Дуняшка ушла спать к детям в горницу, спустя немного поднялся и Прохор.
Покачиваясь, он накинул внапашку полушубок, сказал:
– Кувшин не возьму. Душа не позволяет ходить с порожней посудой…
Прийду, и зараз меня баба зачнет казнить. Она это умеет! Откудова у нее такие вредные слова берутся? Сам не знаю! Прийду выпимши, и она, к примеру, говорит так: «Кобель пьяный, безрукий, такой-сякой, разэтакий!»
Тихочко и спокойночко образумляю ее, говорю: «Где же ты, чертова шалава, сучье вымя ты, видала пьяных кобелей, да ишо безруких? Таковых и на свете не бывает». Одну подлость опровергаю – она мне другую говорит, другую опровергаю – она мне третью подносит, так у нас всенощная и идет до зари… Иной раз начертеет ее слухать – уйду под сарай спать, а другой раз прийдешь выпимши, и ежели она молчит, не ругается – я уснуть не могу, истинный бог! Чего-то мне вроде не хватает, какая-то чесотка на меня нападет, – не усну, и шабаш! И вот затрону супругу, и опять она пошла меня казнить, ажник искры с меня сыпются! Она у меня от черта отрывок, а деваться некуда, пущай лютует, от этого она злей в работе будет, верно я говорю? Ну, пойду, прощайте! То ли уж мне в яслях переночевать, не тревожить ее нынче?

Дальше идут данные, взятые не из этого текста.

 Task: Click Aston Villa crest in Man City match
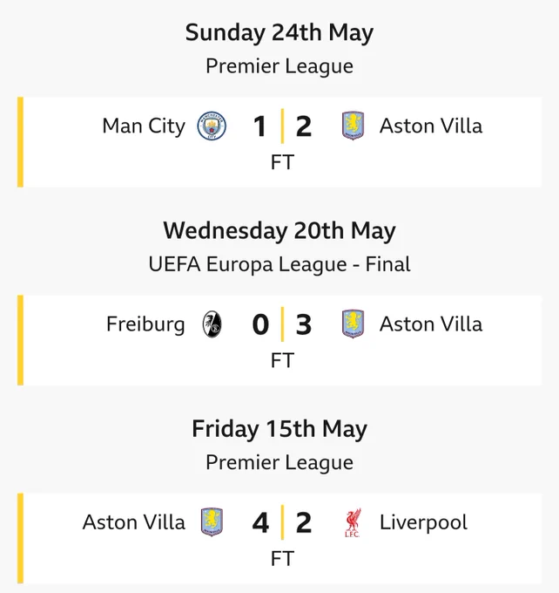tap(353, 126)
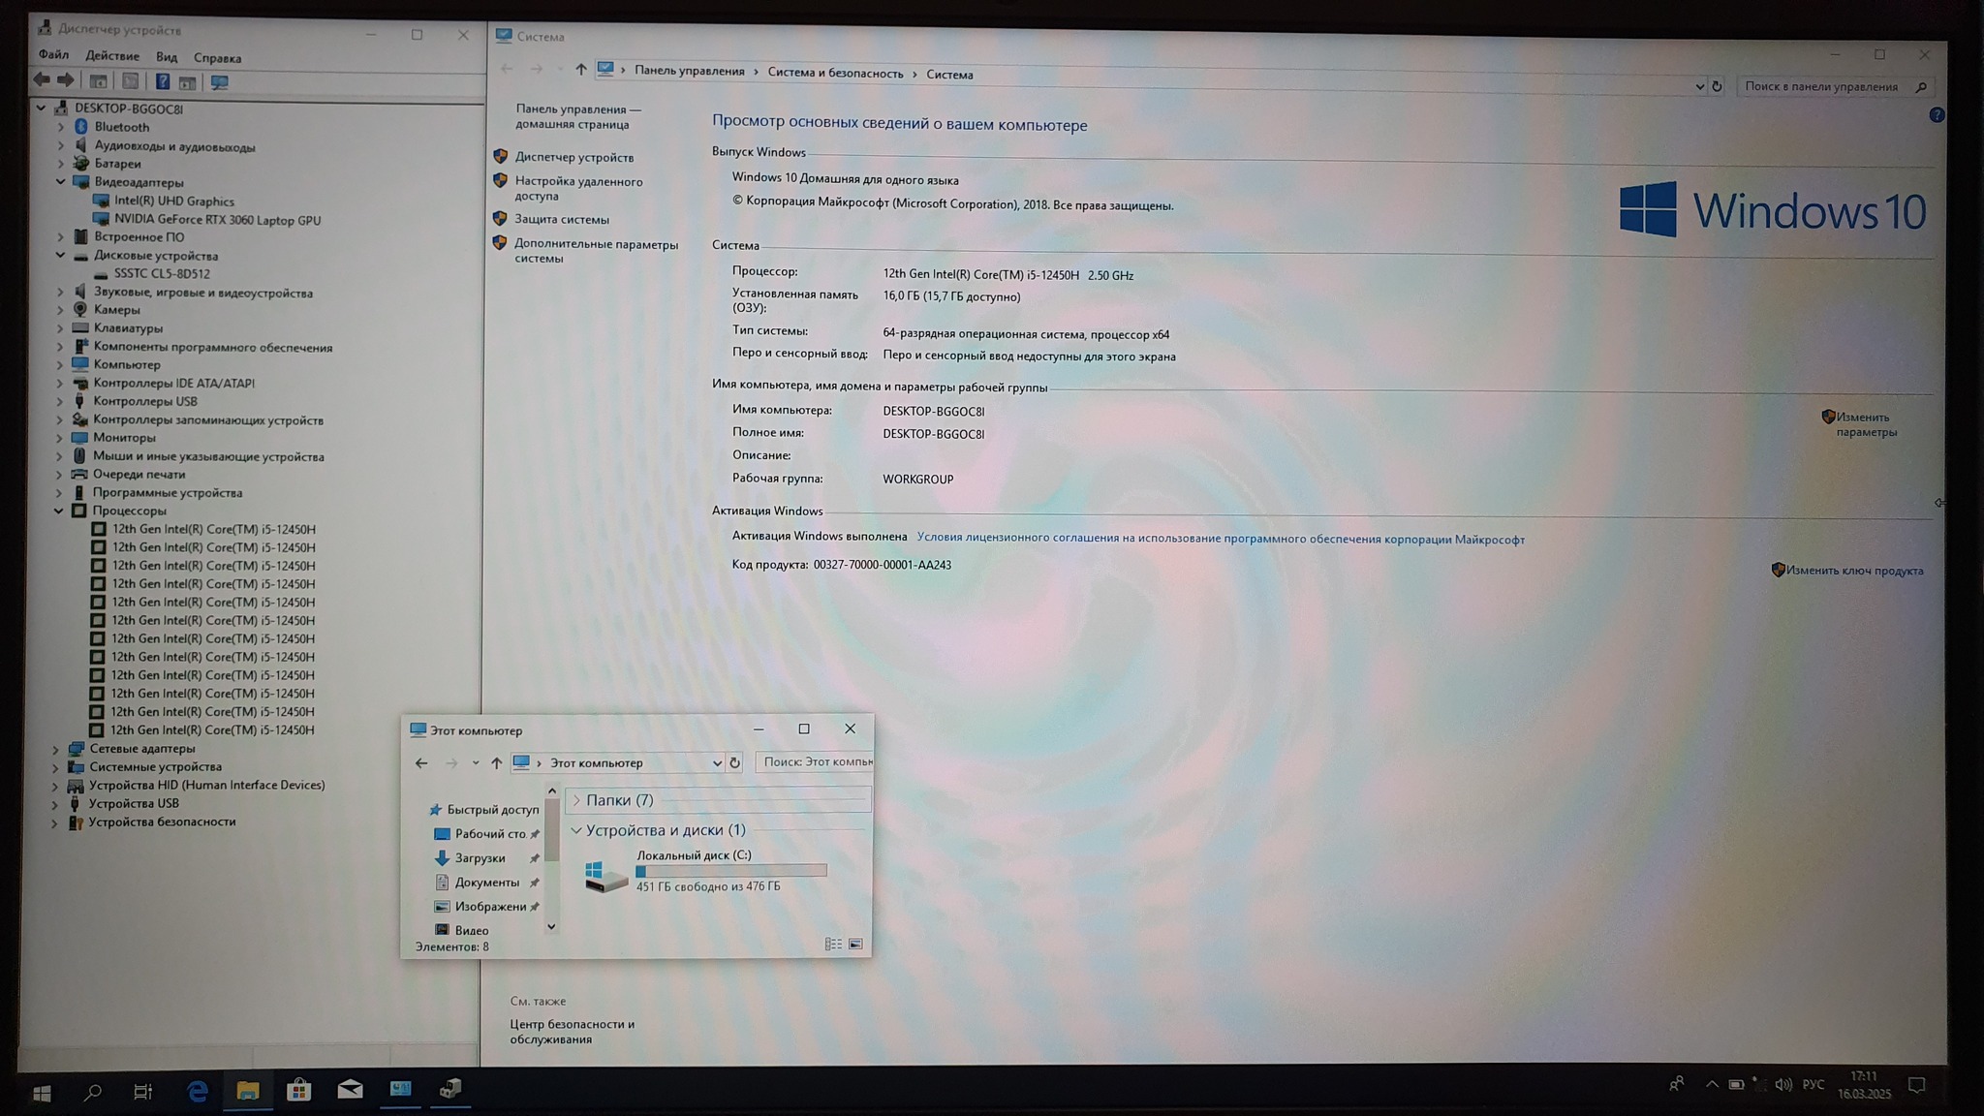Collapse the Процессоры tree node
Screen dimensions: 1984x1116
click(x=58, y=511)
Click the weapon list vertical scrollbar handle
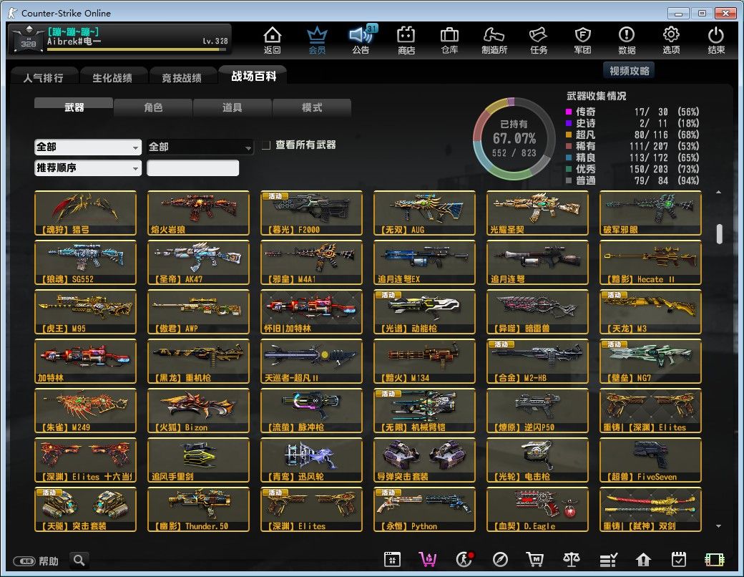Viewport: 744px width, 577px height. (x=719, y=234)
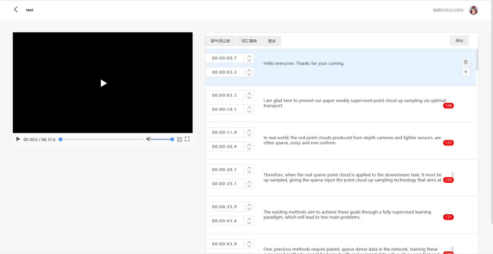Click the transcript list vertical scrollbar

click(477, 60)
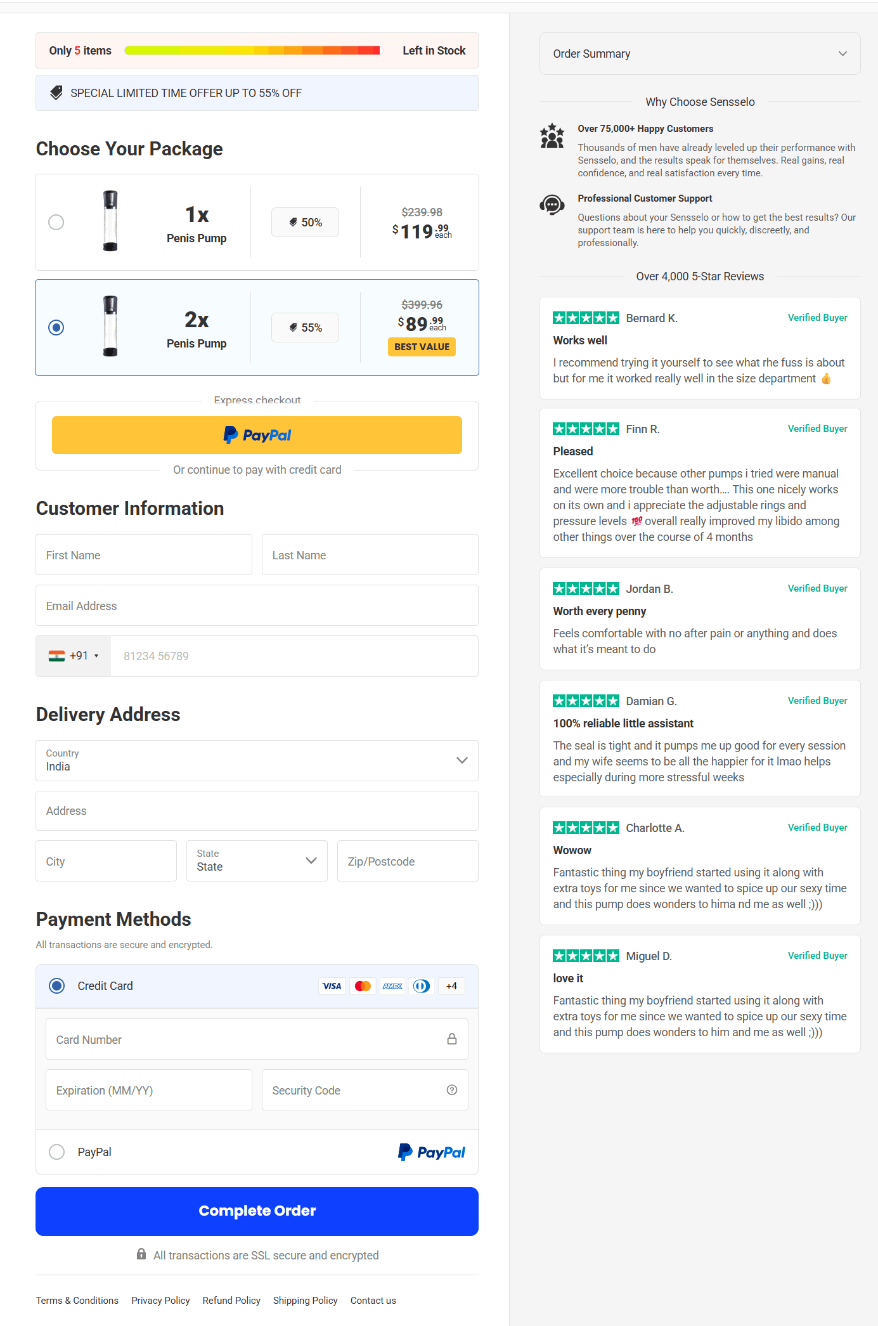Select the PayPal payment method radio
This screenshot has width=878, height=1326.
[57, 1152]
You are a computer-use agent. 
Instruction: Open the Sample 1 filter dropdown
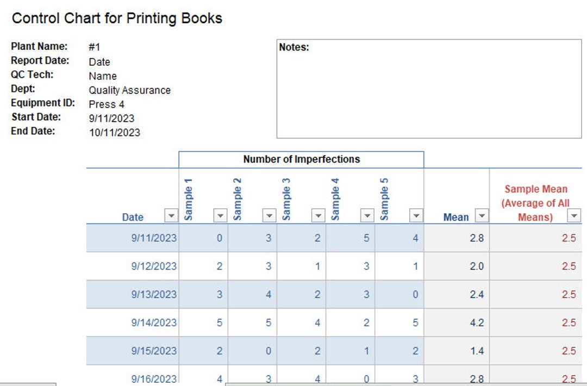[220, 216]
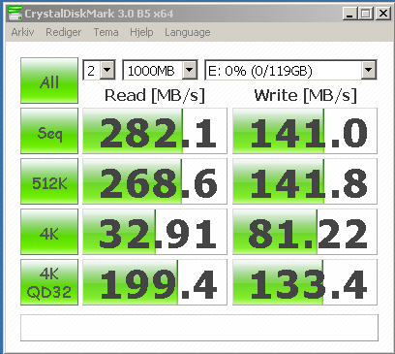Click the Seq read result 282.1
Screen dimensions: 395x354
click(x=155, y=131)
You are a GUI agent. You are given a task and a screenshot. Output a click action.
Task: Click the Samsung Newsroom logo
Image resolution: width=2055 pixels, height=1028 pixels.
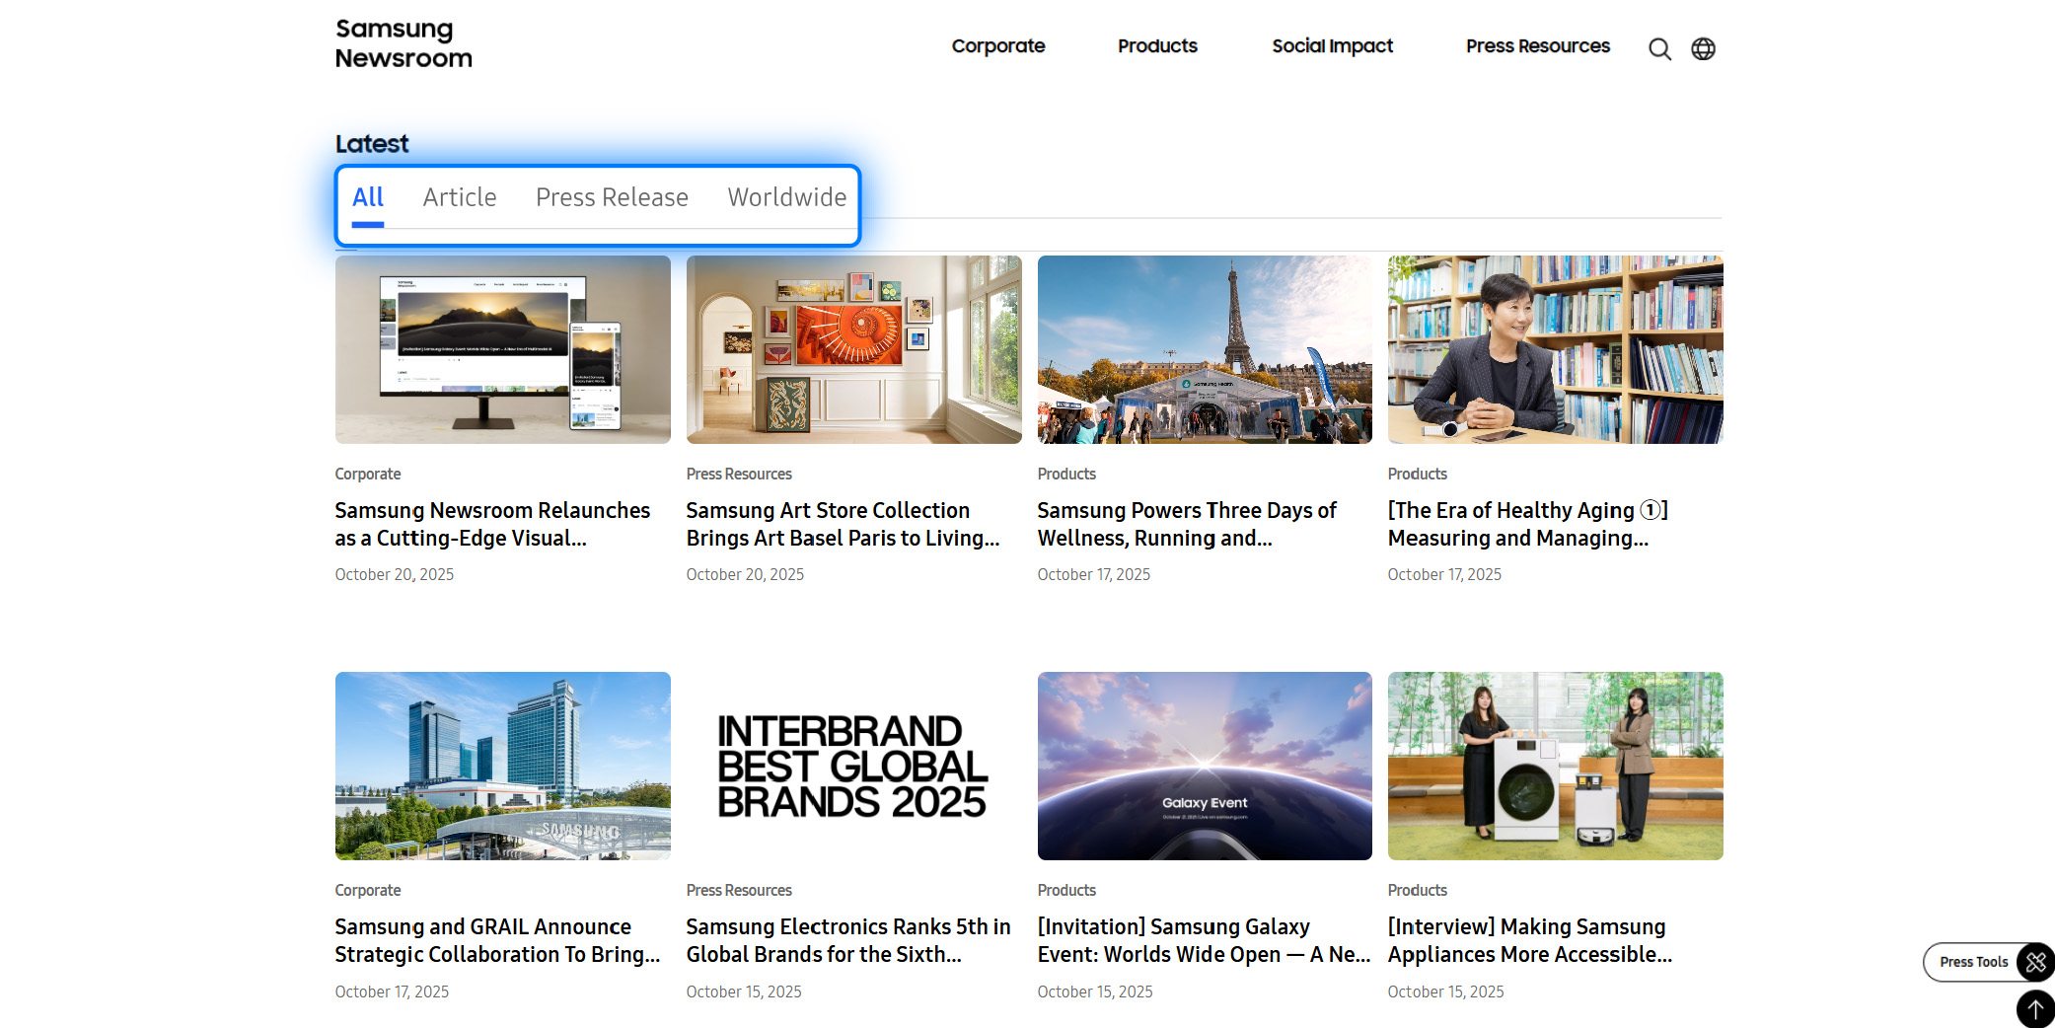click(404, 43)
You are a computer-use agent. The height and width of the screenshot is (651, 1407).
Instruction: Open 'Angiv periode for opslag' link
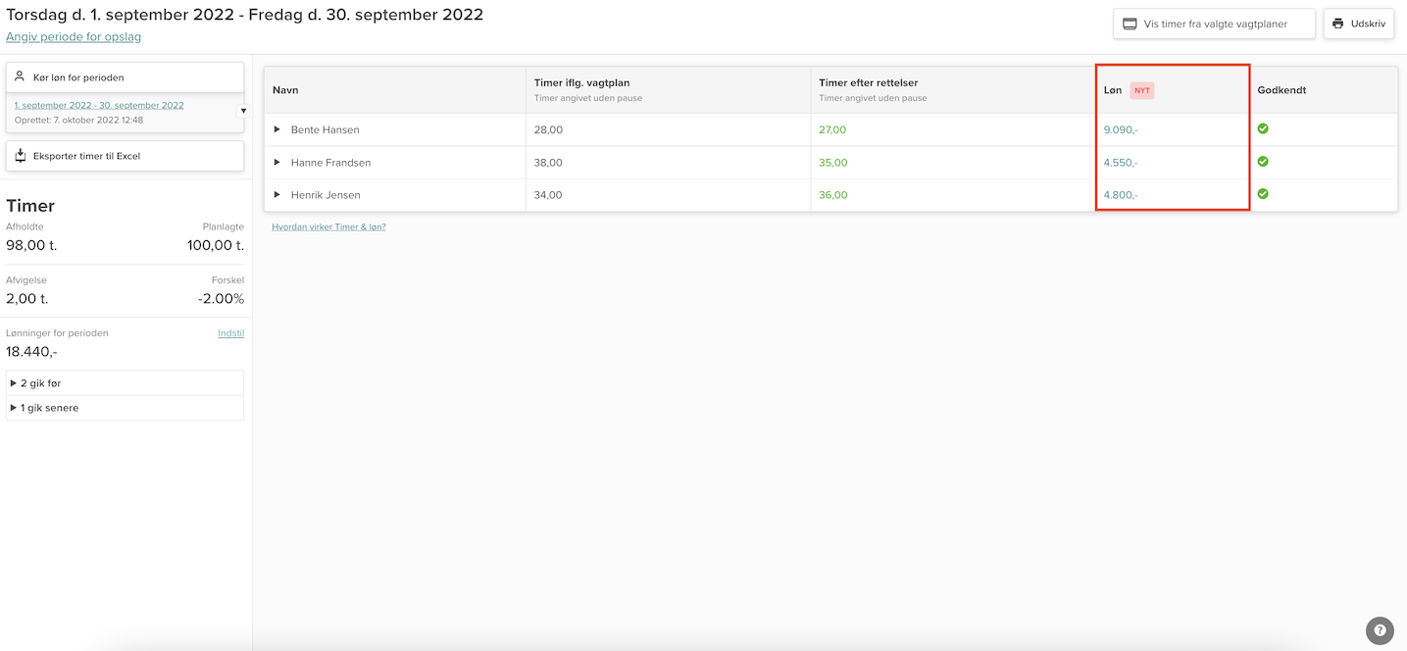pyautogui.click(x=74, y=37)
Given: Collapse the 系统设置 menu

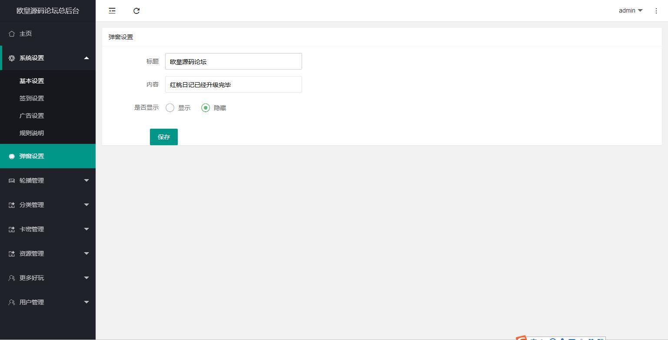Looking at the screenshot, I should (86, 58).
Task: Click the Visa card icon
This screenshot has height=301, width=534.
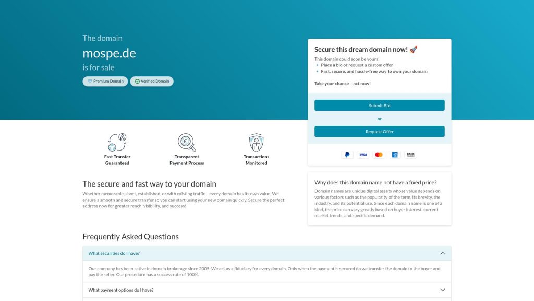Action: 363,155
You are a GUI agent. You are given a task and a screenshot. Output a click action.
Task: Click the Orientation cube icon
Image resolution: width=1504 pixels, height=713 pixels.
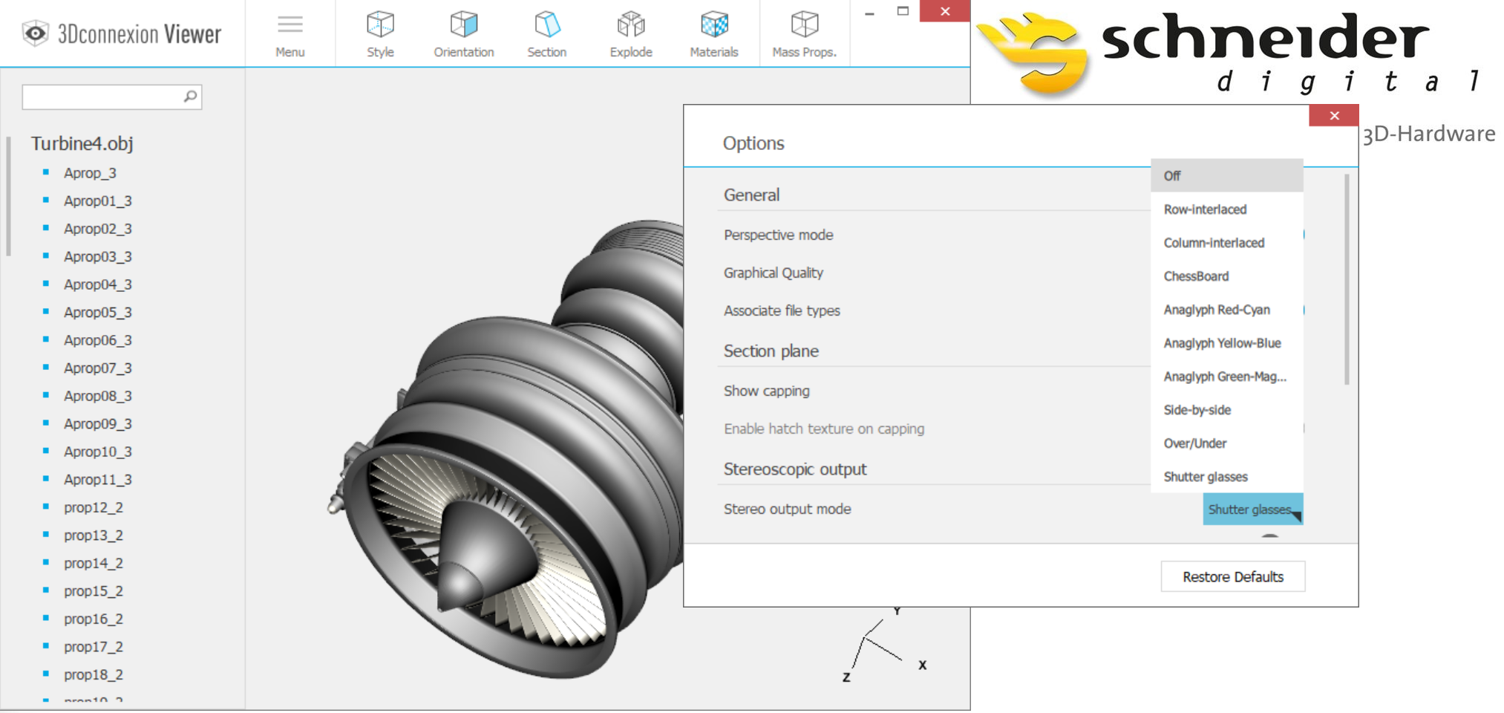[463, 26]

– До дома дотянешь? – смеясь, осведомился Григорий.
– Раком, а доползу! Али я не казак, Пантелевич? Даже очень обидно слухать.
– Ну, тогда – с богом!
Григорий проводил друга за калитку. Вошел в кухню.
– Что ж, потолкуем, Михаил?
– Давай.
Они сидели друг против друга, разделенные столом, молчали. Потом Григорий сказал:
– Что-то у нас не так… По тебе вижу, не так! Не по душе тебе мой приезд? Или я ошибаюсь?
– Нет, ты угадал, не по душе.
– Почему?
– Лишняя забота.
– Я думаю сам прокормиться.
– Я не об этом.
– Тогда об чем же?
– Враги мы с тобой…
– Были.
– Да, видно, и будем.
– Не понимаю. Почему?
– Ненадежный ты человек.
– Это ты зря. Говоришь ты это зря!
– Нет, не зря. Почему тебя в такое время демобилизовали? Скажи прямо?
– Не знаю.
– Нет, знаешь, да не хочешь сказать! Не доверяли тебе, так?
– Ежли б не верили – не дали бы эскадрон.
– Это на первых порах, а раз в армии тебя не оставили, стало быть, дело ясное, браток!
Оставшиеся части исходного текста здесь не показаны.